I've seen plenty of circuits where additional diodes are included because the designer has reasoned that the internal parasitic diodes might not be fast enough but the circuits I've seen work at higher frequencies than 50Hz so I think you'll be fine without any additional diodes. The IRF9540N is also pretty rugged, it's rated at 100V and can withstand 14mJ of avalanche energy (back EMF from an inductor) without being destroyed so even if there's a short delay before the diodes kick in, I don't think it will be a big problem.

[alm]

The parasitic diodes are pretty slow.

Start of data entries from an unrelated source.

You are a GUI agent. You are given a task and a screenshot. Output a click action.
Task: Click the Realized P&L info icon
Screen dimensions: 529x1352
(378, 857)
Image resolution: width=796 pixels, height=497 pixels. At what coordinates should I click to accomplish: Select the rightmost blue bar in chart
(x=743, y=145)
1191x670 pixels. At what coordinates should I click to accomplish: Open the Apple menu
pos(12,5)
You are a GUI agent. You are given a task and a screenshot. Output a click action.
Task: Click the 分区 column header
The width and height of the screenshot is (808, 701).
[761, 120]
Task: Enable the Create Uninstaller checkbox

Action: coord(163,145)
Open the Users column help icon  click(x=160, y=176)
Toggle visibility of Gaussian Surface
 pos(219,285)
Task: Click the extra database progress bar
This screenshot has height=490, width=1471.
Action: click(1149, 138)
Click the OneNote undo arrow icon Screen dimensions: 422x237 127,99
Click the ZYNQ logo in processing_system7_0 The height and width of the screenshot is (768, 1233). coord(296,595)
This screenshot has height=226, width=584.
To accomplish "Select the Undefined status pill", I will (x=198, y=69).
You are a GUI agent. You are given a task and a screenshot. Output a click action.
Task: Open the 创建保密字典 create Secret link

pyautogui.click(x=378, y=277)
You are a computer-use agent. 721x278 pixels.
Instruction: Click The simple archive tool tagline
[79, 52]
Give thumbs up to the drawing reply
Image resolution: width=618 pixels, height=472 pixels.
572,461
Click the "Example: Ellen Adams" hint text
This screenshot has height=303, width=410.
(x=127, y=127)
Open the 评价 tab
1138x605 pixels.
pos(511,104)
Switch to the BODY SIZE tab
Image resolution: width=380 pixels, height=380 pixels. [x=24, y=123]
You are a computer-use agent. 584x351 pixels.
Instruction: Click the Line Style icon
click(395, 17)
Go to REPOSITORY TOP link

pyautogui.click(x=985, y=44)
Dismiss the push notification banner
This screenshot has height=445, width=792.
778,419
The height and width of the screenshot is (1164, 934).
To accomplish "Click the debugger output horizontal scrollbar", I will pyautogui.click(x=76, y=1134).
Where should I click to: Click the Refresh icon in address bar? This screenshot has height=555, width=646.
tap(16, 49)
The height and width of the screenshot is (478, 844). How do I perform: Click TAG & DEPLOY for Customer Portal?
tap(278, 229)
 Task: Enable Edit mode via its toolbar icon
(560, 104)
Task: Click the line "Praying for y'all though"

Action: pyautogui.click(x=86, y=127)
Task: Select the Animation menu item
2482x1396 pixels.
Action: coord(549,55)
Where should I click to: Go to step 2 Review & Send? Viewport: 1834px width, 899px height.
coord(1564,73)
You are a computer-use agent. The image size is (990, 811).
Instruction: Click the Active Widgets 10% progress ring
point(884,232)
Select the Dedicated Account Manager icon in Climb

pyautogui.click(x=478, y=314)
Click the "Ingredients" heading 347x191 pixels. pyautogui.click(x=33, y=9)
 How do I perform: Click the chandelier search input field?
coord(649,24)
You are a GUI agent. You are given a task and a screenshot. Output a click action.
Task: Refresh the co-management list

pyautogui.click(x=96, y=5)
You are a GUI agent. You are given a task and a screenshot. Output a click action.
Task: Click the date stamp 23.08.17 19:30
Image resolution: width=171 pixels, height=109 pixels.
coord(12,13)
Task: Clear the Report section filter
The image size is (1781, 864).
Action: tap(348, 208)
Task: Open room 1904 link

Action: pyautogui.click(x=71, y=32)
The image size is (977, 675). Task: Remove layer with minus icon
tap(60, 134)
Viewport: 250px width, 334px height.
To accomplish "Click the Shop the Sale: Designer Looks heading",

I don't think switching speed is what matters, but the time it takes for the EMF to exceed the rated voltage of the MOSFET. Probably depends on the inductance and the amount of capacitance in the circuit. I'd spend the extra few cents and include the (reasonably fast) diode, but if they add a significant amount to the costs (mass manufacturing), it might be worth spending the extra time to figure out the actual EMF.

If you want a reliable product, only rely on guaranteed specs, unless you're prepared to do your own qualification. Relying that some parameter that you measured a few years ago will remain unchanged when you source from a different manufacturer or they change process is a bad idea in my opinion.

[NiHaoMike]

http://www.edn.com/file/15729-52704di.pdf
Look at the last 2 pages.

[RayJones]

Punch through is probably your biggest concern, ie when both top and bottom switches conduct simultaneously.
Using inductors is a band aid effort when the proper solution is to design to not allow punch through in the first place.

It's all very noble designing from the ground up, but why bother when there are mosfet driver chips out there designed to:
 a/ void punch through
 b/ internally generate the boosted gate drive for the hgh side switch.

Linear Technology's web pages are a good place to start, I've used the LT 1158 and LT 1160 half bridge drivers, there are of course full bridge drivers available.